Haha niiiice. Knew it was too good to be true. Oh well nothing to worry about I guess.


----------



## JoeCruze (Feb 24, 2011)

They're delivered from the factory that way. The ones we were looking at on the lot were the same. The screw-in antenna was in the Glove Box.


----------



## fastdriver (Jan 7, 2011)

JoeCruze said:


> They're delivered from the factory that way. The ones we were looking at on the lot were the same. The screw-in antenna was in the Glove Box.


I wonder WHY they went with this antenna instead of the shark fin like I had on my Malibu? Most likely the same old story $$$$$$!


----------



## 70AARCUDA (Nov 14, 2010)

...*Malibu* was designed in *USA* for USA radio stations, where they're _every-_where!

...*Cruze* (Daewoo Lacetti) was designed in *Korea* for _Asian_ radio stations, where they're fewer & further distanced, hence the _longer_ length.


----------



## fastdriver (Jan 7, 2011)

70AARCUDA said:


> ...*Malibu* was designed in *USA* for USA radio stations, where they're _every-_where!
> 
> ...*Cruze* (Daewoo Lacetti) was designed in *Korea* for _Asian_ radio stations, where they're fewer & further distanced, hence the _longer_ length.


Mmm...


----------



## 70AARCUDA (Nov 14, 2010)

...that _single_ antenna assembly does LOTS of jobs:

• *AM* (530-1700 KHz) requires a LONG antenna length because of its' *LOW* RF frequency range.
• *FM* (88-108 MHz) requires a MEDIUM antenna length.
• *RFE* (315 MHz) remote keyless entry.
• *XM* (2-4 GHz) requires a SHORT "tuned" antenna length.


----------



## fastdriver (Jan 7, 2011)

70AARCUDA said:


> ...that single antenna does LOTS of jobs:
> 
> • *AM* (560-1600KHz) requires a LONG antenna length because of its' *LOW* RF frequency range.
> • *FM* (88-108MHz) requires a MEDIUM antenna length
> • *XM* (S-band..315MHz) requires a SHORT "tuned" antenna length


That may be, I have no clue, but doesn't the Malibu antenna have to do the SAME thing with the same frequencies for AM, FM, and XM? The Corvette doesn't even have a visible antenna.


----------



## 70AARCUDA (Nov 14, 2010)

...the *Corvette* is *plastic*, unlike our _metal-skinned_ *Cruze*, so it's antenna assembly can be hidden just about anywhere.

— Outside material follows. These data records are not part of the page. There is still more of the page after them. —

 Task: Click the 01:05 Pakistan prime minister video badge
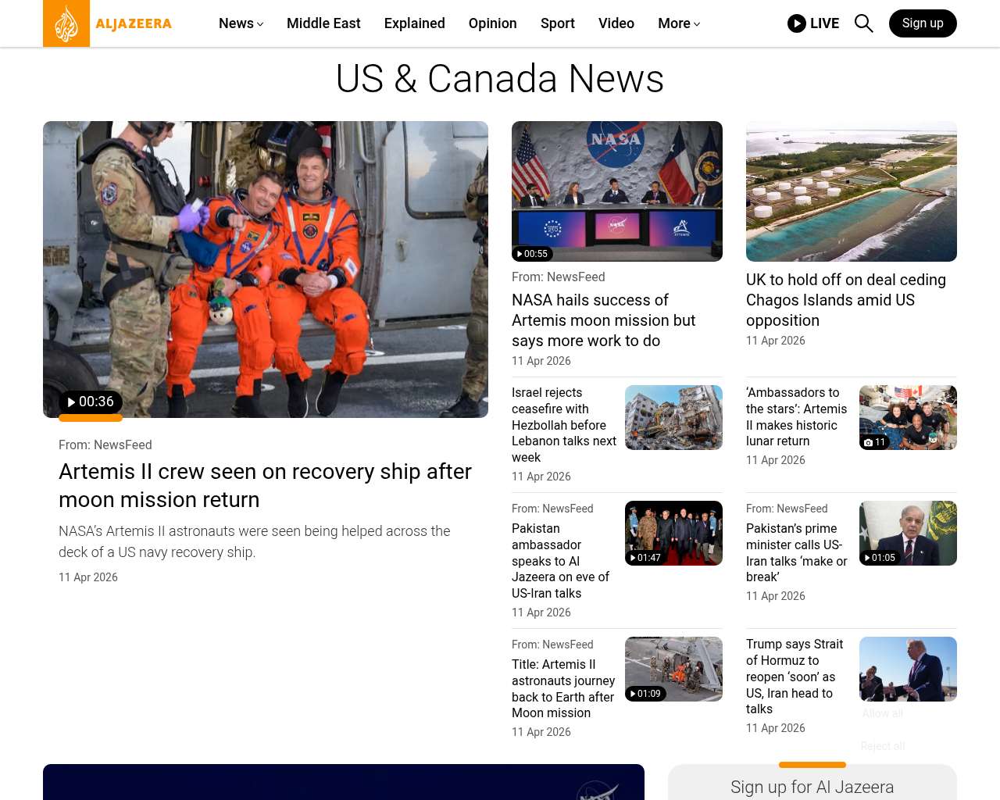(880, 558)
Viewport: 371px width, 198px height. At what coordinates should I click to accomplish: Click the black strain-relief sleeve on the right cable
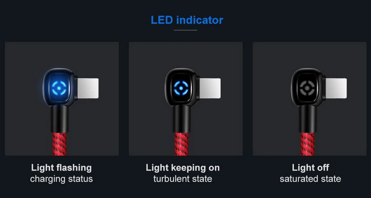(307, 119)
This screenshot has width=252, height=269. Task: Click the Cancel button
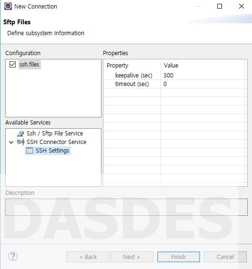tap(225, 257)
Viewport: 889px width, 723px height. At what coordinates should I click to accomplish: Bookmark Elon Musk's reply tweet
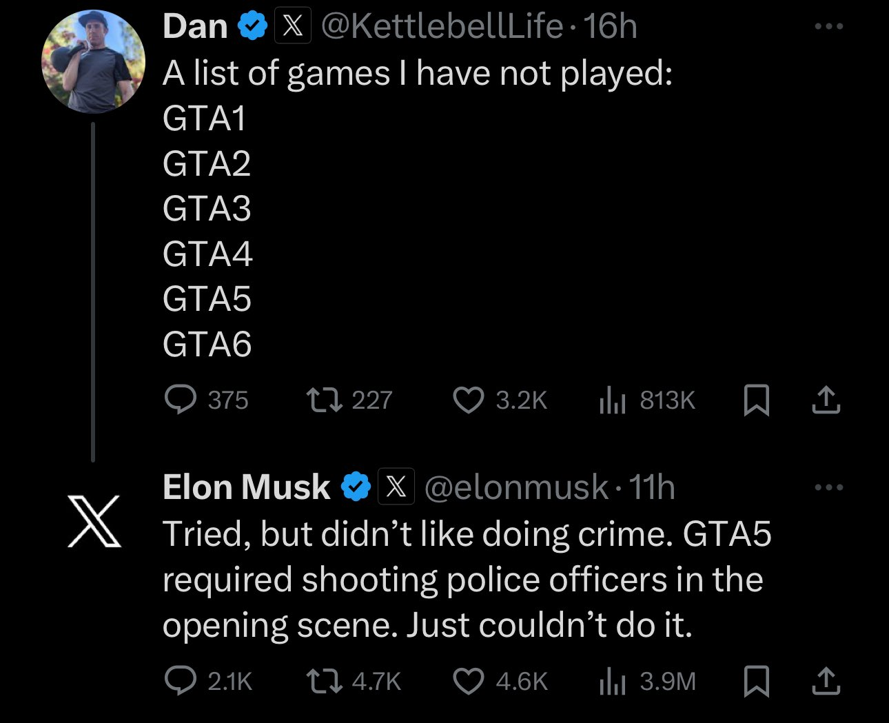click(757, 682)
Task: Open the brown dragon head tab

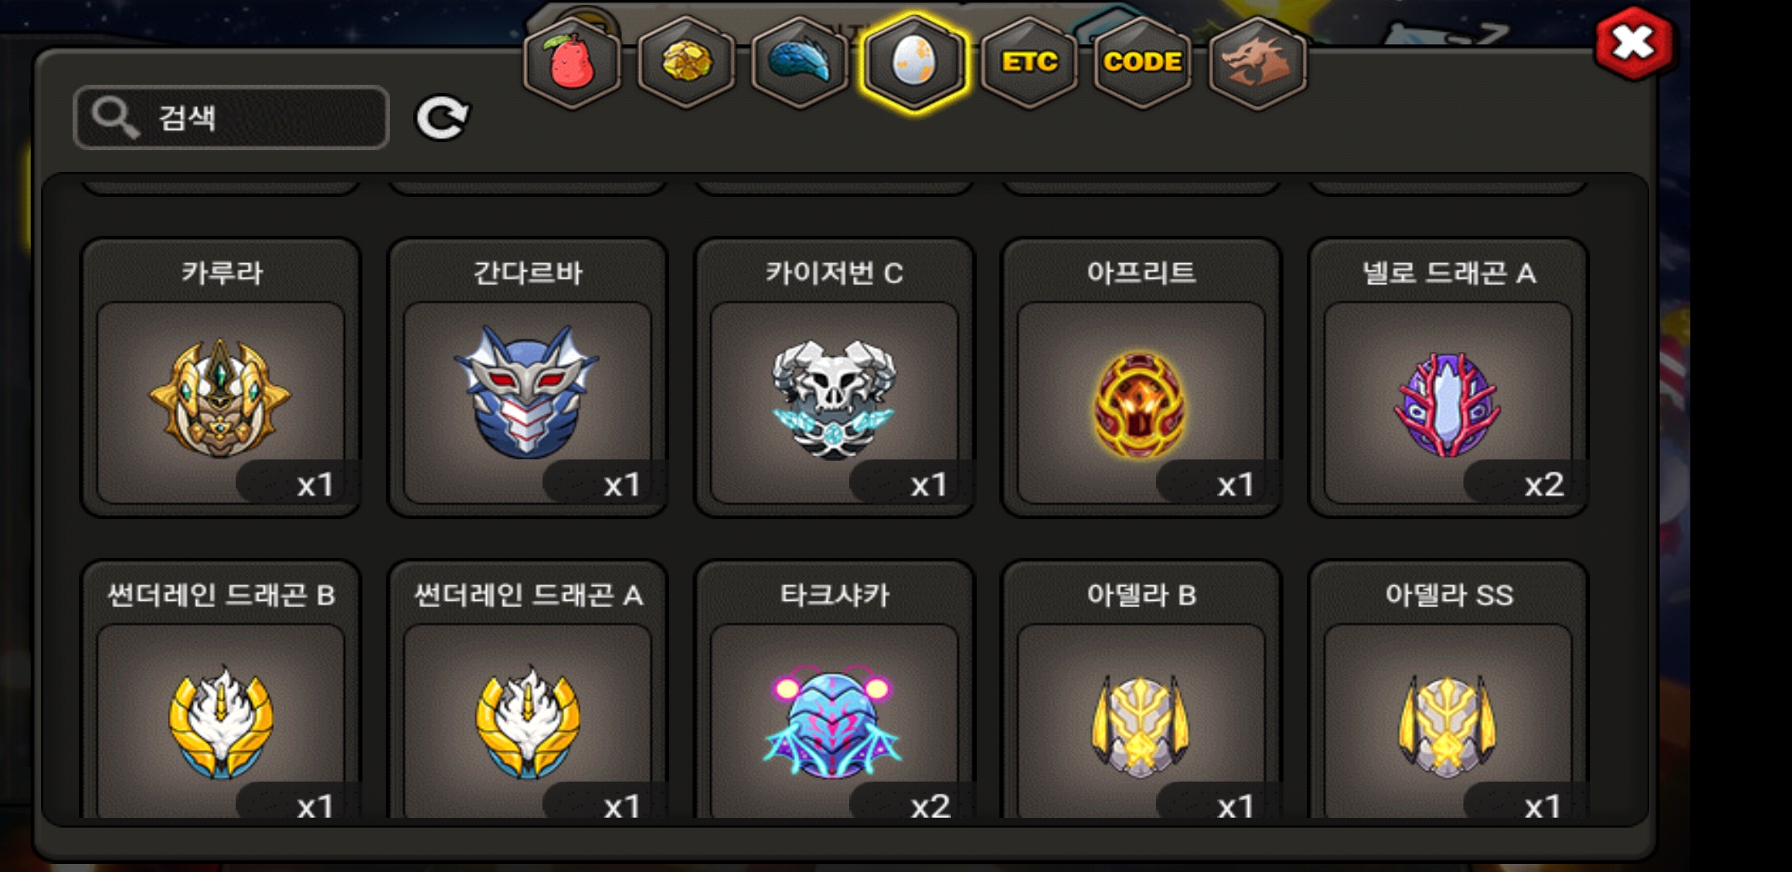Action: pos(1258,63)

...at higher frequencies, the car body 'metal' acts as the "ground plane" for the stubby, ¼-wave length, antenna.


----------



## robertbick (Jan 1, 2011)

Fiberglass is not plastic.


----------



## fastdriver (Jan 7, 2011)

70AARCUDA said:


> ...the *Corvette* is *plastic*, unlike our _metal-skinned_ *Cruze*, so it's antenna assembly can be hidden just about anywhere.
> 
> ...at higher frequencies, the car body 'metal' acts as the "ground plane" for the stubby, ¼-wave length, antenna.


OK. SO, what about the Malibu and all the other GM cars with the shark fin?


----------



## 70AARCUDA (Nov 14, 2010)

fastdriver said:


> OK. SO, what about the Malibu and all the other GM cars with the shark fin?


...I believe it has the AM/FM antenna embedded in the front windshield.


----------



## fastdriver (Jan 7, 2011)

70AARCUDA said:


> ...I believe it has the AM/FM antenna embedded in the front windshield.


Maybe the back window? I saw no wires in my windshield on my Malibu. That still begs the question- if the antenna is somewhere in the glass, then why couldn't they do that with the Cruze?

I think in the other GM Forum there is a topic area for GM questions that "supposedly" people from GM read. Now I'm really curious. I'll post if I find a definitive answer. Thanks.


----------



## itsbmw (Feb 5, 2011)

The FM Antenna on a lot of previous GM cars was built into the rear windshield, my alero was, and my grand prix was.


----------



## randomid25 (Mar 15, 2011)

My 83 suburban has the antenna in the front windshield. Guess they've been doing it a while.


----------



## 70AARCUDA (Nov 14, 2010)

...my 2009 Vibe has two _separate_ antennas: a rear-central roof-mounted, little, spiral-wrapped, antenna for AM/FM; and a small, shark fin antenna for On-Star™ on the right-rear roof.

...the GM Pontiac (RIP) Vibe is _really_ a Toyota Matrix with Pontiac-badging, so the On-Star™ is a NUMMI production line "add-in" GM unit, something Toyota doesn't have.

...On-Star™ was introduced with the 2008 model year cars, but not on all models.


----------



## sloaner (Mar 13, 2011)

Will the shark fin not pick up as many radio stations? I want to take off the stock antenna but only if I can get the same quality with the shark fin.


----------



## MikeW (Nov 29, 2010)

randomid25 said:


> My 83 suburban has the antenna in the front windshield. Guess they've been doing it a while.


Yep, a LONG time. The 1971 Caprice Classic I had back in high school had the windshield antenna. My 1965 Chevy C-10 pickup does not, but then, it doesn't have a radio either. LOL


----------



## DiscoPanda (Mar 28, 2011)

I like my long antenna, makes my car look like it has a little tail 8D


----------